• _Page excerpt_
· · · · · · ·

An S Corporation Tax Strategy: Can You Eliminate Current Income Taxes on Company Profits?

May 20, 2014

In a recent article by the Wall Street Journal, a potential possibility for limiting tax liability is being considered on the heels of the two North Carolina business owners who are attempting it. Right now, the issue is being explored in U.S. Tax Court, too, where a previous decision in December issued a ruling in favor of business owners.

An S Corporation Tax Strategy Can You Eliminate Current Income Taxes on Company Profits
(Photo Credit: socaladvocates.com)

In an S Corp, which is typically how closely held firms organize themselves, earnings go directly from the company to the owners, who then have to pay taxes on their individual returns. This only works for companies with less than 100 shareholders, but it does provide a shield of corporation-like protection while avoiding an income tax at the corporate level.

· · · · · · ·

• _Goal_
Extract the full article on S corporation taxes, reproducing it word for word from beginning to end.

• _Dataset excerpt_
· · · · · · ·

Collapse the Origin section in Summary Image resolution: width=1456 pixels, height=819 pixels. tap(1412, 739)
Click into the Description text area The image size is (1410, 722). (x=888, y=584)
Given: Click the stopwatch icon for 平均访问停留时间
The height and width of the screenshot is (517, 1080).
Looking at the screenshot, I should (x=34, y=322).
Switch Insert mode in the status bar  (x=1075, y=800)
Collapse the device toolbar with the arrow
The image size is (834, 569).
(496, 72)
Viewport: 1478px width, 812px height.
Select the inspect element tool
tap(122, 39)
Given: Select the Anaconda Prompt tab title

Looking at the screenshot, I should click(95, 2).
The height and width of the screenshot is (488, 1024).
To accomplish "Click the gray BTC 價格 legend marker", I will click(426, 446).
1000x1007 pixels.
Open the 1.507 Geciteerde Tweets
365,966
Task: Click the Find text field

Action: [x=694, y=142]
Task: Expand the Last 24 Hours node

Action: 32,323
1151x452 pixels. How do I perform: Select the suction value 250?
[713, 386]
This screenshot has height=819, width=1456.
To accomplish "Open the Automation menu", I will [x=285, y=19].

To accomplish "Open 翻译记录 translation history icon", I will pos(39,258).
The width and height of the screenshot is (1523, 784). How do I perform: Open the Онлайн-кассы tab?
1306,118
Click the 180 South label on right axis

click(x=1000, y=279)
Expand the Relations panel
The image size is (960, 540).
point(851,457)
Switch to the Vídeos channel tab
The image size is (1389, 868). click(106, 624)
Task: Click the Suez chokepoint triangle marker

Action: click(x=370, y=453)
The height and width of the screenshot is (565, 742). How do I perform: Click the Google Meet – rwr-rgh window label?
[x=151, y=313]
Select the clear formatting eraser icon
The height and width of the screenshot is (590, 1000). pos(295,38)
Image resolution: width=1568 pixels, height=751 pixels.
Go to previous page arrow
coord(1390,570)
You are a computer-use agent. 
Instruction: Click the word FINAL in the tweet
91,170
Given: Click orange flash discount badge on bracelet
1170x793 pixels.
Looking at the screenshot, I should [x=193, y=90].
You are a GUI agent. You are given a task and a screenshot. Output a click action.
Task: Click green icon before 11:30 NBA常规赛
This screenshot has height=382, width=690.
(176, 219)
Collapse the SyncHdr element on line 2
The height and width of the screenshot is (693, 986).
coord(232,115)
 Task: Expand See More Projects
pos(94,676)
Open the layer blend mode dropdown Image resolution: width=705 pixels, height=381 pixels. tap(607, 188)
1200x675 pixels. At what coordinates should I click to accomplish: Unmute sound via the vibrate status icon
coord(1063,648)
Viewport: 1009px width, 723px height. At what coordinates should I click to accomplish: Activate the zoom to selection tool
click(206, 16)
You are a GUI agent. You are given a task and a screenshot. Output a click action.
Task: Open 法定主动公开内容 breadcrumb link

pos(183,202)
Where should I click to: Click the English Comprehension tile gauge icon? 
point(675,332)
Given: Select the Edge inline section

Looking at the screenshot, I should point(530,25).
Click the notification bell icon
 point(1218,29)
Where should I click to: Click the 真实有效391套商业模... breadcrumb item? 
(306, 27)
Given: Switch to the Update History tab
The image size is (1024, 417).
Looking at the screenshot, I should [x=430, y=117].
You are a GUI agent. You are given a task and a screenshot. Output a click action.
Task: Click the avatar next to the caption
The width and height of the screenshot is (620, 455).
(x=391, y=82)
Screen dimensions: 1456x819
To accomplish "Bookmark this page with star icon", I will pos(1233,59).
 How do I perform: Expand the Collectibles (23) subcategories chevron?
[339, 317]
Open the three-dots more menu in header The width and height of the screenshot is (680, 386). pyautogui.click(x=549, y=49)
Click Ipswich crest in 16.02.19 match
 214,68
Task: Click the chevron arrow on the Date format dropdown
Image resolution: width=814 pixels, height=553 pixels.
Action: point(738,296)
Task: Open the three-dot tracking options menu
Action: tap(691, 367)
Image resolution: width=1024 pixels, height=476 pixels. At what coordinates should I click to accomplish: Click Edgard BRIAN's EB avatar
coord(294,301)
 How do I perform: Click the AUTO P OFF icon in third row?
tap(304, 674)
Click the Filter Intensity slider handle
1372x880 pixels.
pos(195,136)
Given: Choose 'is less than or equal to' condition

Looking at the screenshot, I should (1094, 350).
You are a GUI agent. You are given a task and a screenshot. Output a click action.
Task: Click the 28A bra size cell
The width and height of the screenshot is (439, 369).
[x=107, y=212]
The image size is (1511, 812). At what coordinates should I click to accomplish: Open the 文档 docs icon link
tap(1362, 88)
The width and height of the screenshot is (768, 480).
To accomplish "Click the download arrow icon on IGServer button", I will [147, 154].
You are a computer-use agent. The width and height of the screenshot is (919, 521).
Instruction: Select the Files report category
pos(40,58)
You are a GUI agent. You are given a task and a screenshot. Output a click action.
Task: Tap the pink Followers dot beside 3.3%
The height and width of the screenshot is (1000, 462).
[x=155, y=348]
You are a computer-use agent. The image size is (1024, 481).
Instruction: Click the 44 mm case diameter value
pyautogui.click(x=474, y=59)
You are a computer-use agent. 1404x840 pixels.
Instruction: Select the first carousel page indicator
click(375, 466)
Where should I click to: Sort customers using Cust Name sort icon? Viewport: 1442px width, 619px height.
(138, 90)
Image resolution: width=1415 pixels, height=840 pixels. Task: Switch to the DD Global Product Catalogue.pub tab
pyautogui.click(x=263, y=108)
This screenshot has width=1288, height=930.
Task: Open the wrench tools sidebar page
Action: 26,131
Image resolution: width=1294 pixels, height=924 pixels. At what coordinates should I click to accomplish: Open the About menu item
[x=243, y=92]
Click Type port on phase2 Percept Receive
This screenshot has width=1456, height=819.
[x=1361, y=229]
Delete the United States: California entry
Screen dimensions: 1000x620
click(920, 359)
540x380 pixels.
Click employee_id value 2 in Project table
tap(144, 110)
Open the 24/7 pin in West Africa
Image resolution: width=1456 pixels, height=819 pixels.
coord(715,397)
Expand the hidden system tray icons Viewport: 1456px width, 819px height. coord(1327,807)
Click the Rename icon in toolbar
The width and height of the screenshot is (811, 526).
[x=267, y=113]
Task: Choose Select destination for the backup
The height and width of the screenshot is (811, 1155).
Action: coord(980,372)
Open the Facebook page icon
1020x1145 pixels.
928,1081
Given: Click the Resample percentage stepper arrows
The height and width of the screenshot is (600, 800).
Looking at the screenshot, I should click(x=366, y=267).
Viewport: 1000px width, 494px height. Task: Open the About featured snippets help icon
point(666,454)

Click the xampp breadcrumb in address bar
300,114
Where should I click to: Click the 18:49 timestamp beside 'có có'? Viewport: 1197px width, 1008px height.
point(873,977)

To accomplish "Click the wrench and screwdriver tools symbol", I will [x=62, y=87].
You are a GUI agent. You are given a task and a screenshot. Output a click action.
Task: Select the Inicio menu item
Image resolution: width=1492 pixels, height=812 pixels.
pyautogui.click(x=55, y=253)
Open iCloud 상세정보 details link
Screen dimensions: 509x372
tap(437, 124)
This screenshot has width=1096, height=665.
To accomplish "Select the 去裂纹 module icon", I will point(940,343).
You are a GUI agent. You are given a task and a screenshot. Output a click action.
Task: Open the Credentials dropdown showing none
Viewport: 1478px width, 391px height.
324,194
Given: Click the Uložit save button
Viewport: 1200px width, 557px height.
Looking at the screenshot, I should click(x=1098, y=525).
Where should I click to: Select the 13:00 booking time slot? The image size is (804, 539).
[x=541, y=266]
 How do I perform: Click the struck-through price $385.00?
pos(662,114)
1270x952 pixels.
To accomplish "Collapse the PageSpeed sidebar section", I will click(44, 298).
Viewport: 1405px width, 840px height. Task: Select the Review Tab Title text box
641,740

· · · · · · ·

• _Exercise output_
An S Corporation Tax Strategy: Can You Eliminate Current Income Taxes on Company Profits?

May 20, 2014

In a recent article by the Wall Street Journal, a potential possibility for limiting tax liability is being considered on the heels of the two North Carolina business owners who are attempting it. Right now, the issue is being explored in U.S. Tax Court, too, where a previous decision in December issued a ruling in favor of business owners.

An S Corporation Tax Strategy Can You Eliminate Current Income Taxes on Company Profits
(Photo Credit: socaladvocates.com)

In an S Corp, which is typically how closely held firms organize themselves, earnings go directly from the company to the owners, who then have to pay taxes on their individual returns. This only works for companies with less than 100 shareholders, but it does provide a shield of corporation-like protection while avoiding an income tax at the corporate level.